COMENTARIO
AL EVANGELIO
SOLEMNIDAD
DE LA ASUNCIÓN
Forma
Extraordinaria del Rito Romano
En el Magníficat, el gran canto de la
Virgen que acabamos de escuchar en el evangelio, encontramos unas palabras
sorprendentes. María dice: “Desde ahora me felicitarán todas las generaciones”.
La Madre del Señor profetiza las alabanzas marianas de la Iglesia para todo el
futuro, la devoción mariana del pueblo de Dios hasta el fin de los tiempos. Al
alabar a María, la Iglesia no ha inventado algo “ajeno” a la Escritura: ha
respondido a esta profecía hecha por María en aquella hora de gracia.
Y estas palabras de María no eran sólo
palabras personales, tal vez arbitrarias.
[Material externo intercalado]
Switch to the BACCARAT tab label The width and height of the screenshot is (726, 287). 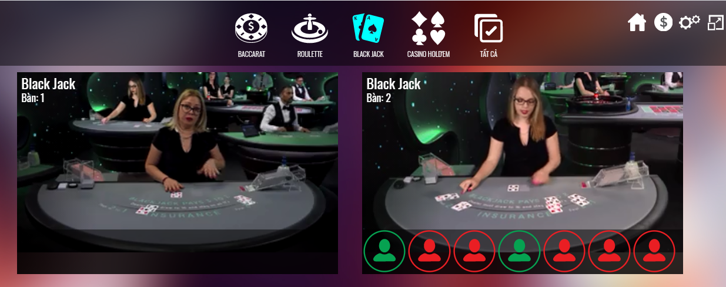point(252,54)
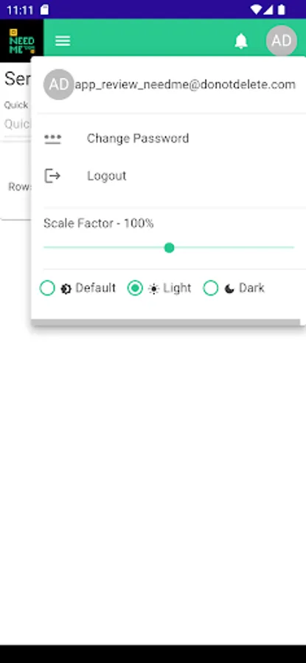Click the Quick search input field
The height and width of the screenshot is (663, 306).
[x=17, y=124]
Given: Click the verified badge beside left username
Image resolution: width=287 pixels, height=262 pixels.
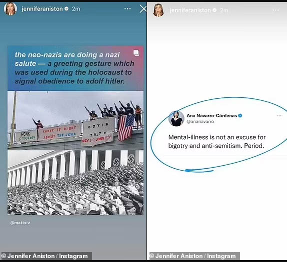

Como dice san Lucas, Isabel había
exclamado, llena de Espíritu Santo: “Dichosa la que ha creído”. Y María,
también llena de Espíritu Santo, continúa y completa lo que dijo Isabel,
afirmando: “Me felicitarán todas las generaciones”. Es una auténtica profecía,
inspirada por el Espíritu Santo, y la Iglesia, al venerar a María, responde a
un mandato del Espíritu Santo, cumple un deber.
Nosotros no alabamos suficientemente a
Dios si no alabamos a sus santos, sobre todo a la “Santa” que se convirtió en
su morada en la tierra, María. La luz sencilla y multiforme de Dios sólo se nos
manifiesta en su variedad y riqueza en el rostro de los santos, que son el
verdadero espejo de su luz. Y precisamente viendo el rostro de María podemos
ver mejor que de otras maneras la belleza de Dios, su bondad, su misericordia.
En este rostro podemos percibir realmente la luz divina.
“Me felicitarán todas las generaciones”.
Nosotros podemos alabar a María, venerar a María, porque es “feliz”, feliz para
siempre. Y este es el contenido de esta fiesta. Feliz porque está unida a Dios,
porque vive con Dios y en Dios. El Señor, en la víspera de su Pasión, al
despedirse de los suyos, dijo: “Voy a prepararos una morada en la gran casa del
Padre. Porque en la casa de mi Padre hay muchas moradas” (cf. Jn 14, 2). María,
al decir: “He aquí la esclava del Señor; hágase en mí según tu palabra”,
preparó aquí en la tierra la morada para Dios; con cuerpo y alma se transformó
en su morada, y así abrió la tierra al cielo.
San Lucas, en el pasaje evangélico que
acabamos de escuchar, nos da a entender de diversas maneras que María es la
verdadera Arca de la alianza, que el misterio del templo —la morada de Dios
aquí en la tierra— se realizó en María. En María Dios habita realmente, está
presente aquí en la tierra. María se convierte en su tienda. Lo que desean
todas las culturas, es decir, que Dios habite entre nosotros, se realiza aquí.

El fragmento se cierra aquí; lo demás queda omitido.